[Objetivo da tarefa]: Segundo o trecho da página sobre violência obstétrica, em que mês e ano um grupo de blogueiras colocou no ar um teste sobre o tema?

[Trecho da página]:

“Algumas mulheres até entendem como violência, mas a palavra é mais associada a violência urbana, física, sexual” diz a psicóloga Janaína Marques de Aguiar, autora da tese “Violência institucional em maternidades públicas: hostilidade ao invés de acolhimento como uma questão de gênero” que entrevistou puérperas (com até três meses de parto) e profissionais de maternidades públicas de São Paulo. “Quando a gente fala em violência na saúde, isso fica difícil de ser visualizado. Porque há um senso comum de que as mulheres podem ser maltratadas, principalmente em maternidades públicas” acredita. E dá alguns exemplos: “Duas profissionais relataram, uma médica e uma enfermeira, que um colega na hora de fazer um exame de toque em uma paciente, fazia brincadeiras como ‘duvido que você reclame do seu marido’ e ‘Não está gostoso?”Em março de 2012, um grupo de blogueiras colocou no ar um teste de violência obstétrica, que foi respondido de forma voluntária por duas mil mulheres e confirmou os resultados da pesquisa da Fundação Perseu Abramo. “Apesar de não terem valor científico, os resultados mostraram que 51% das mulheres estava insatisfeita com seu parto e apenas 45% delas disse ter sido esclarecida sobre os todos os procedimentos obstétricos praticados em seus corpos” lembra a jornalista mestre em ciências Ana Carolina Franzon, uma das coordenadoras da pesquisa. “Nós quisemos mostrar para outras mulheres que aquilo que elas tinham como desconforto do parto era, na verdade, a violação de seus direitos. Hoje nós somos protagonistas das nossas vidas e quando chega no momento do parto, perdemos a condição de sujeito” opina Ana Carolina.

[Material fornecido]:
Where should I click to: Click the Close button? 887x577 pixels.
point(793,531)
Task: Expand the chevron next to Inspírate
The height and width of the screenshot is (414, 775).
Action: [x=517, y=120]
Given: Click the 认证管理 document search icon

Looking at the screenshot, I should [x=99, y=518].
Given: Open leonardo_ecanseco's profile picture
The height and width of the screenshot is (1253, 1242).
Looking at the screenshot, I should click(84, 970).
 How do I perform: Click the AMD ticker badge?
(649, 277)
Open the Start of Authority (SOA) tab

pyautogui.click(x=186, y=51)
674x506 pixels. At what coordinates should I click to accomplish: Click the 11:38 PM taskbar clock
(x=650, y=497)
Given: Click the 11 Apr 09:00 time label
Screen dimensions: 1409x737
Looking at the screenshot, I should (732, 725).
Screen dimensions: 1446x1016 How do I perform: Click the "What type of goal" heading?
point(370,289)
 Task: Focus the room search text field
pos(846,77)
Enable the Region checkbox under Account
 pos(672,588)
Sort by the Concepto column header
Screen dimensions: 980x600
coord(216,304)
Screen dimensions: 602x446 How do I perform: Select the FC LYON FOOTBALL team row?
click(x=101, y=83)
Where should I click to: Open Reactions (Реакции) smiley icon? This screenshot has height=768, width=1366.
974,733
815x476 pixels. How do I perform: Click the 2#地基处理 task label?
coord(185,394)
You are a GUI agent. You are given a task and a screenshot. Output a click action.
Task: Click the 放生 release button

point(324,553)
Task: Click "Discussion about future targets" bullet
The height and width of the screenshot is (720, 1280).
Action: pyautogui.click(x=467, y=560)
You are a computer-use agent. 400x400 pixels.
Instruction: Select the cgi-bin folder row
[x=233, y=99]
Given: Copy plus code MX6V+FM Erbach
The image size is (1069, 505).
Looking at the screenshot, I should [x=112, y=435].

[Espaço da resposta]: Em março de 2012.